The 300 Club has appointed Virginia Retirement System (VRS) CIO Ron Schmitz as its latest member. Schmitz oversees the $68bn VRS’s investment programme.
What did you want to be when you grew up?
When very young, I wanted desperately to be a baseball player when I grew up.
What was your favourite subject at school and why?
This one depends on my age. In my younger years, I liked history and this triggered a lifelong interest in reading biographies. Late in college, I took general business classes and always found the investment classes the most interesting. (Most of my classmates thought marketing and advertising were much more sexy, but I was a numbers geek.)
What was your first paid role?
I started out as an accountant and soon decided that, while I liked numbers, accounting wasn’t for me. With all due respect to accountants, I found it to be too boring and backward-looking.
What led you to a career in investment?
I enjoy investments as it marries the science of math and numbers with the art of looking into the future at possible or likely outcomes.
What are your priorities for this role?
First and foremost, I hope to continue to work with the dedicated and bright group of investors at VRS to produce better than benchmark returns for our members and beneficiaries. That is the bottom line. Beyond that, I hope that when I leave VRS there is a strong stable of successors to fill my role as well as all senior roles at the investment side of the organization. (Since I inherited a very strong staff, this part of my job is relatively easy. I just have to be reasonably thoughtful about filling key roles, as they come along, with team players dedicated to our mission.)
What is the biggest investment hurdle for institutional investors to overcome at present?
Unfortunately, I believe a golden age of investing has come and gone in the early and mid-stages of my career.

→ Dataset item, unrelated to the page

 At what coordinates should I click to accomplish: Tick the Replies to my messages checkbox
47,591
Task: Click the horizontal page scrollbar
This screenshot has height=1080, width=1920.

The positive secular trends of demographics (baby boomers now aging) and the 30 year trend of lower interest rates and expanding access to credit are secular trends that have reversed themselves. I believe that the last 5 to 10 years of my career will be much more challenging than the first 25 to 30 years proved to be.
If you could make one change to investment legislation/regulation, what would it be?
I may be in the minority here, but I think the FASB and GASB rules that, in part, require the use of current interest rates to discount liabilities is mis-guided. I understand the “going concern” rationale behind those rules. But I think the unintended (or at least unfortunate) consequences of the rules are that too many organizations invest for accounting reasons (avoid unpleasant financial statement impacts) and do not invest for economic reasons (high risk-adjusted returns). This regulation-induced shift in focus leads to non-optimal portfolios when looked at it from the perspective of having investment returns mitigate long term pension costs.
What do you like to do in your spare time?
I used to like to play golf, but like many before me I have decided that golf is a nice walk ruined. I guess now my most sought after activity is to spend time at our weekend house. Drinking coffee in the morning (and wine in the afternoon) while looking at the lake in front of me and the mountains in the distance is a pleasant thing to do. And, I do so as often as I can.